But if everyone believed they were enough already, imagine the kind of peace and slowness and softness there might be. Imagine the space that could be made for more than just surviving. “I’m enough, and so I deserve to grow” could be the heartbeat of a belief system that could move us gently forward. When someone leaves you, you could truly believe, “We’ve been changing in different ways, and our roads are going in different directions, and that hurts, but it’s OK”; rather than, “I wasn’t enough for her,” or “I was too much.”
It’s easy for me to look at you and tell you that you’re enough. No problem. How can we do this, too, for ourselves?
Love,
Sophie
Parenting Paragraph.
(This will be about new parenthood. Skip it if you don’t want to read about new parenthood.)
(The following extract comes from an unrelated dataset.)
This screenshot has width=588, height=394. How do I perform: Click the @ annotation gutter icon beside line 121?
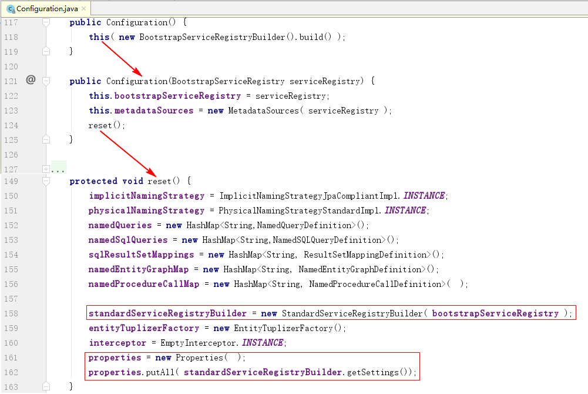[x=31, y=79]
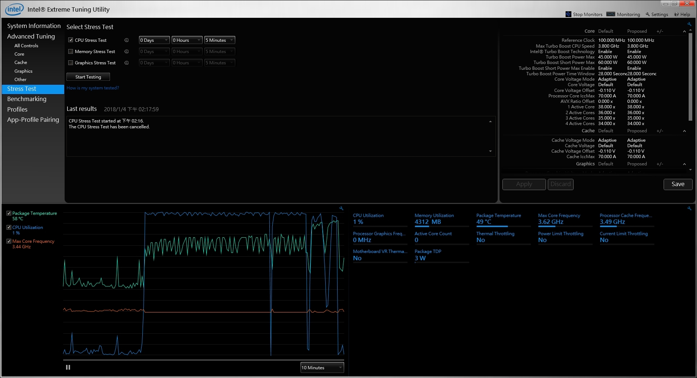
Task: Open 'How is my system tested?' link
Action: pyautogui.click(x=93, y=88)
We had to take T to the hospital to get her flat head evaluated. One hopes that the doctor will come back and say, “Her flat head is mild, no worries, sorry you came in!” But first of all, the hospital was enormous, and I somehow got the time of the appointment wrong (I PROMISE I TRIPLE-CHECKED!), so the front desk person yelled at me (no, really, she did — and it made me think about how that has to be a quality you look for in a front desk person; someone willing to yell at people, because people are annoying). She said, “You’re lucky. Noreen will see you. She could’ve made you wait til the end of the day. Then your little boy would have to cry in this waiting room for hours.” (T is basically always misgendered, and I have no problem with it, but I still would like to accurately report the facts to you.) T hated being there, and she cried and didn’t understand why she had to do this horrible thing, because she is a baby. And the doctor, who was really sweet and great and nice, by the way (so at least there was that), said the word “moderate” and the word “plagiocephaly.” And yes, the age window for the helmet is narrow. And oops! Our primary care physician forgot to write us a referral for Physical Therapy, so if we wanted to get a Physical Therapy evaluation (which the doctor recommended), we would have to pay out of pocket. And by the way, we should know, if our HMO doesn’t cover any of this helmet (something we won’t know for 21 days), it will cost $4,533. I have been rounding up to $5k in text messages, but I’m realizing now that $500 is a big difference for most people, and it is for me, too. I’d Googled this, so I was prepared for that number to be $2,000, which already felt absurd. And T was cry-cry-crying, and felt nothing but intense, incredible shame. But also an acute knowledge that this is not a place I should be crying; first of all, my daughter is doing enough of that for both of us, and second, being in a children’s hospital, for most of us, is a reminder of how much worse it could be. And you can’t, as a human, stay all the way outside of that. We already empty ourselves. What about when your child physically needs more than you have? And the whole deal feels impossible; the amount you have to love, and the amount there is to lose. So on the way back to the car, I bought a whole cherry pie from the farmer’s market.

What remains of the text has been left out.